# [SUPPLIED DATA]
+-------+

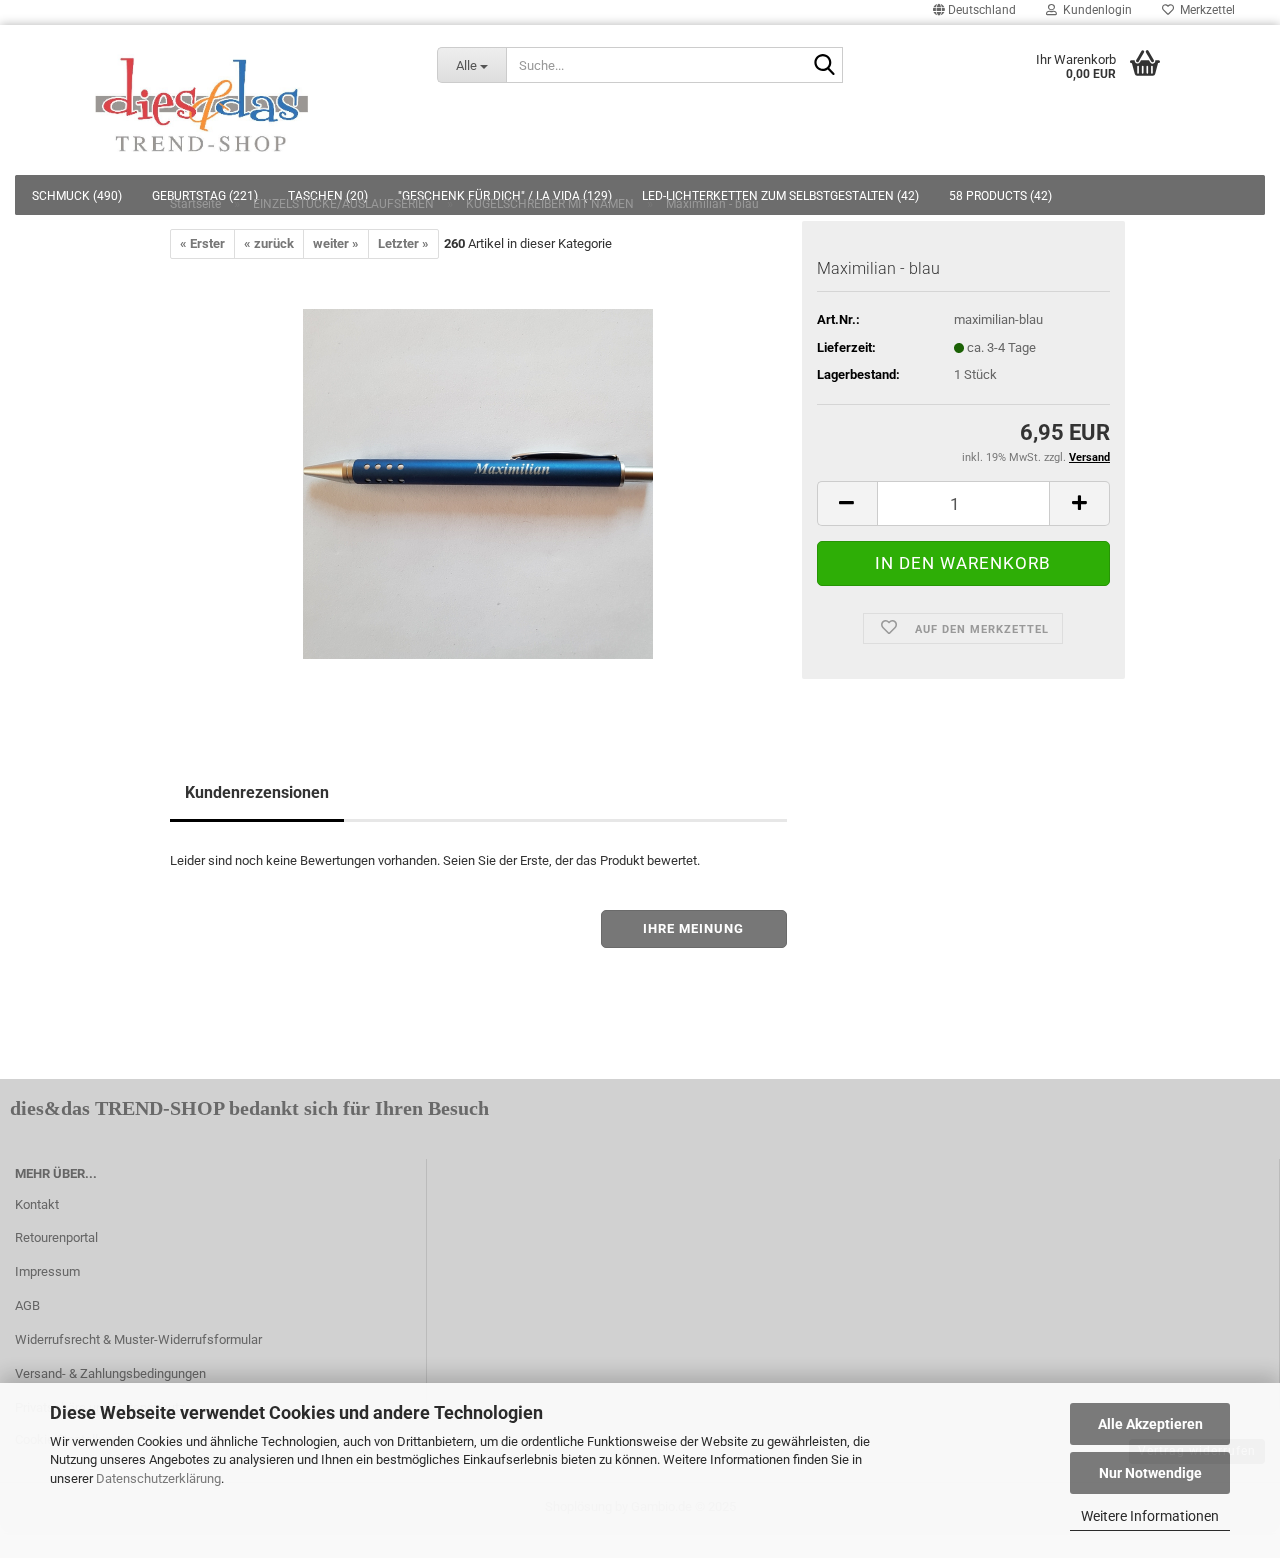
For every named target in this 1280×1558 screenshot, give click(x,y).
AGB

+-------+

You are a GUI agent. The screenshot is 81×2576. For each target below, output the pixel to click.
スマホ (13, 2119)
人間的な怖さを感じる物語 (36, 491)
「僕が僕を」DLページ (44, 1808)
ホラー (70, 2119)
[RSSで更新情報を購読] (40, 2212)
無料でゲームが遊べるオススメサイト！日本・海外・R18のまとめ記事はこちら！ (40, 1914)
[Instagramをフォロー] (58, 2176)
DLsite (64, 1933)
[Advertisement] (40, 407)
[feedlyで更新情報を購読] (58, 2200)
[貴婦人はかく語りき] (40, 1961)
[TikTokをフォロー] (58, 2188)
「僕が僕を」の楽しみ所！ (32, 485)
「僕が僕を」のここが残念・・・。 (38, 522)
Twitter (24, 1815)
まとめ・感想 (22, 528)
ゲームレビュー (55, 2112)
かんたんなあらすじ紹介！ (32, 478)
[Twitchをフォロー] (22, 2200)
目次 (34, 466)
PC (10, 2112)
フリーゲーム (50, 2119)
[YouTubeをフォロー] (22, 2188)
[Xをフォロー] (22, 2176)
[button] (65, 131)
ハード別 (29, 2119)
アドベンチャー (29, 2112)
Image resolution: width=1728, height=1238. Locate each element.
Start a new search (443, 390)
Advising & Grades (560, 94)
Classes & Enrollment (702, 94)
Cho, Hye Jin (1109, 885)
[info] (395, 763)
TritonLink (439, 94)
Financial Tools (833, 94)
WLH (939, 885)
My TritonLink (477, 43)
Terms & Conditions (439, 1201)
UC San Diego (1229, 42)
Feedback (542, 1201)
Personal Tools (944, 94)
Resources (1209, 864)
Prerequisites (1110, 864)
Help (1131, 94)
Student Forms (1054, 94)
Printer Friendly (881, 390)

+-------+

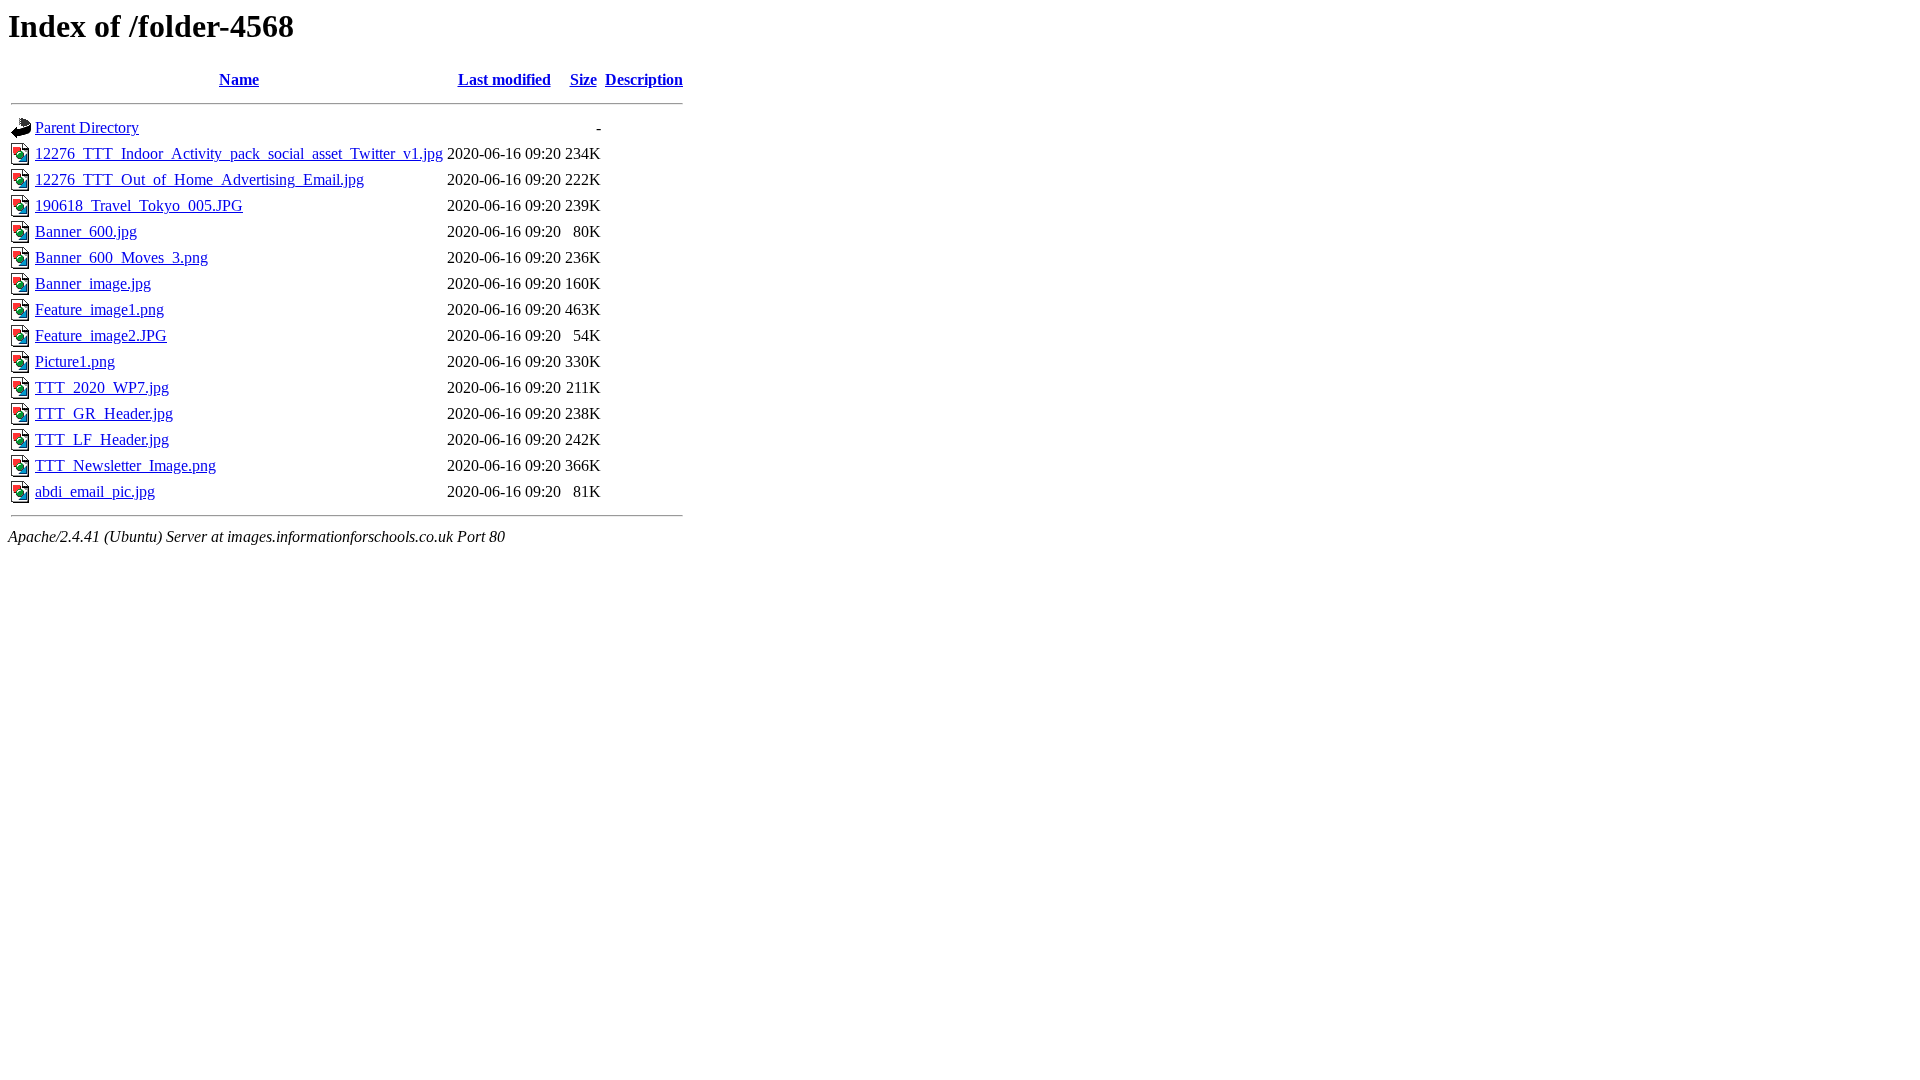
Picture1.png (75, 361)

+-------+

In the entries above, identify every line with the string "click".

# [SOLUTION FOR THIS PROBLEM]
For every named target in this 1280×1558 screenshot, give click(x,y).
You are a GUI agent. The screenshot is 81×2576. For each target below, output the pixel to click.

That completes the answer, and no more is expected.